YouTube TV, Disney reach a deal just days after blackout
By Matt Collins Article may include affiliate links
Less than two days after going dark on YouTube TV, Disney owned channels are back on the streaming TV service.
The two companies reached a deal over the weekend of Dec. 18, 2021, after failing to come to an agreement by the end of their current agreement at 11:59 p.m. eastern Dec. 17, 2021.
Subsequently, all ABC local stations plus networks including ESPN, FX, National Geographic, Disney Channel and were yanked from the service. Many of these networks also had sister networks there were pulled as well.
Presumably because of the cloud based nature of the service’s unlimited DVR feature, customers also found themselves unable to access recordings of past shows on the affected networks.
Over the course of Dec. 19, 2021, YouTube TV told users to expect the networks to start reappearing, along with the local ABC stations, though it appeared to be a gradual restoration.
YouTube says that subscribers will still get a one time credit of $15 for the time the channels were off the platform, even though it wasn’t for anywhere close to a month. The company had said it would discount plans by $15 per month for as long as Disney networks were off the service.
YouTube TV, which is owned by Google parent Alphabet, and Disney had been locked in a dispute over the fees YouTube pays Disney for carrying its stations and networks.
Disney owned ESPN is notoriously one of the most expensive channels for TV providers such as YouTube TV to offer their customers.
In addition, Disney has its own streaming service with similar features to YouTube TV called Hulu + Live TV, though it lacks some of the features, notably the unlimited DVR, that YouTube’s does.
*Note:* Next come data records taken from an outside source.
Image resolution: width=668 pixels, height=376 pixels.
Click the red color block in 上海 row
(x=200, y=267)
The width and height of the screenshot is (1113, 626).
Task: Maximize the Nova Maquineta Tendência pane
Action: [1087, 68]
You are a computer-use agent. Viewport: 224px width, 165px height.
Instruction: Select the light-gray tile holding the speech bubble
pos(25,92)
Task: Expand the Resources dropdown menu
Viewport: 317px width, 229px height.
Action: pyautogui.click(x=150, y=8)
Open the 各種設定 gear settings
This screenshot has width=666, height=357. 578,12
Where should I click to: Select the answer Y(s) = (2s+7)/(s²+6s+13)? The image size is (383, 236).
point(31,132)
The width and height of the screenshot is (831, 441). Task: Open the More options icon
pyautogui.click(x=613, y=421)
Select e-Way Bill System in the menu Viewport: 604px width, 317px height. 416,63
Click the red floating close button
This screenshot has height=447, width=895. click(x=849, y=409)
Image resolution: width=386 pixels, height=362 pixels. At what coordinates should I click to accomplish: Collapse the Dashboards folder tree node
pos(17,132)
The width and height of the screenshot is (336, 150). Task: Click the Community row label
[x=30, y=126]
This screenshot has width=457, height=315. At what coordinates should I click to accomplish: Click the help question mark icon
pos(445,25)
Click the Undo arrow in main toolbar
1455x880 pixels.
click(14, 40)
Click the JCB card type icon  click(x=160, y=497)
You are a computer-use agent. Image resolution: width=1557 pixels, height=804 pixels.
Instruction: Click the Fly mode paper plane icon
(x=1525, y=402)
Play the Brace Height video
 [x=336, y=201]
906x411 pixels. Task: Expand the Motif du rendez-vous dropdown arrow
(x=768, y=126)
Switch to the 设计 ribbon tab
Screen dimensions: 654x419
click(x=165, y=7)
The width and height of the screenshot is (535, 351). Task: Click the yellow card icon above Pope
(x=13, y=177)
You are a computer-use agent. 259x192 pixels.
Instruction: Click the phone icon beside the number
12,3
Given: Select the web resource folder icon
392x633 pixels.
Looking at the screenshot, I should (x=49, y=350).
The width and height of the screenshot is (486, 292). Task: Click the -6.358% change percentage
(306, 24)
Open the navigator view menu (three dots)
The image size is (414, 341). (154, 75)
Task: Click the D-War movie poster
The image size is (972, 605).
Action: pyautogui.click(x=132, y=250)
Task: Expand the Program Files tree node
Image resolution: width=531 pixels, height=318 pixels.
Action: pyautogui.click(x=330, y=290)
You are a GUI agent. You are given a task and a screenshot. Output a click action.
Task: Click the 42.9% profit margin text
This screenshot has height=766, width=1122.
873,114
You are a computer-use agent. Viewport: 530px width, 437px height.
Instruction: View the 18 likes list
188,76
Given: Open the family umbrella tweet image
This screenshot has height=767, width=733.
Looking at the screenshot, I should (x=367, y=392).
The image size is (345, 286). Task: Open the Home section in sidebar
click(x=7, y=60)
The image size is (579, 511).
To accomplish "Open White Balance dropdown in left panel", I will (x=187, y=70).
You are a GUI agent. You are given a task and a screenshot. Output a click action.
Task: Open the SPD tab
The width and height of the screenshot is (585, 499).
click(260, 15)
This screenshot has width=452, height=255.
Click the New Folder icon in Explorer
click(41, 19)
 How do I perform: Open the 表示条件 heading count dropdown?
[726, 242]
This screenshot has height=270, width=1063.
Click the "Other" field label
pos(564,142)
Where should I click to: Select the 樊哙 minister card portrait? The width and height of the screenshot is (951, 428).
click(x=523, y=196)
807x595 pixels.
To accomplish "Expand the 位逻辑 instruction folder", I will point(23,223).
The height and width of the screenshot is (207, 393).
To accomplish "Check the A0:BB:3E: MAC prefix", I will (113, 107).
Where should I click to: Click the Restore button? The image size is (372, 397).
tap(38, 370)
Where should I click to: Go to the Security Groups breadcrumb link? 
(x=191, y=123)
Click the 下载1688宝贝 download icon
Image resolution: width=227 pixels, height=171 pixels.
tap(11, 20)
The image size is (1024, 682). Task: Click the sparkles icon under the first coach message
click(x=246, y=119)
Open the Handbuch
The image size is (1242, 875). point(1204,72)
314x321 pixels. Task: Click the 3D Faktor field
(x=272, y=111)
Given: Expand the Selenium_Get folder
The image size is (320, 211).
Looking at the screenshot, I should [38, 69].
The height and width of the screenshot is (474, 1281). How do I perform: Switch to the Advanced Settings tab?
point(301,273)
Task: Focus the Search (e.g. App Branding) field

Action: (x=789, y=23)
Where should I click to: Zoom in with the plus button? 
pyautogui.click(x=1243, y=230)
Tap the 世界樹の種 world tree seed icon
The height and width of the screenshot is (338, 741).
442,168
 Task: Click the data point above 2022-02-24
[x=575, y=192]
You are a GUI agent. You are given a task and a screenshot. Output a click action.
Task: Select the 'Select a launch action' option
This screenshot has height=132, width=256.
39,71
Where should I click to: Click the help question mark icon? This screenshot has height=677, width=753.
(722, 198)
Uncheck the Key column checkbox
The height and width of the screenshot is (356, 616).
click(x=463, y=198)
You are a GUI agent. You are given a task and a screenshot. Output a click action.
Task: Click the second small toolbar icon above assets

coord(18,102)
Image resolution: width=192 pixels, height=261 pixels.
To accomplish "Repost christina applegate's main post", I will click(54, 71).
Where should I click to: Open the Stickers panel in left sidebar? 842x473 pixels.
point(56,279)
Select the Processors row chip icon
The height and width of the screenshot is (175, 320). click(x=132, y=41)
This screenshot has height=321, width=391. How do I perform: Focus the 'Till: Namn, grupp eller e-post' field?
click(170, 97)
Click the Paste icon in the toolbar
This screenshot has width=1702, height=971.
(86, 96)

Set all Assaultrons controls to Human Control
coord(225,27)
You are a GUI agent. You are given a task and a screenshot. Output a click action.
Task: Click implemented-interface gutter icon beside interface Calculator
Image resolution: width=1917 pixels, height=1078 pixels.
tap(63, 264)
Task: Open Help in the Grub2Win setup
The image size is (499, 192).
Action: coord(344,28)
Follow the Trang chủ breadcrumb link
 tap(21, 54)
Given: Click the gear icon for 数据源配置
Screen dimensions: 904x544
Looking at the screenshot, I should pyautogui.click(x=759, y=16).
Much of the same content is also available with the Disney Bundle.
YouTube proactively announced the $15 per month price reduction, a move it’s done before, but hadn’t been common in these types of disputes.
While terms of the fees are typically confidential, the $15 discount does provide at least some interesting insight into how much Disney was getting per subscriber under the previous deal.
YouTube, however, may have also been facing pressure from customers because college bowl season is under way and much of that content is on networks that went dark.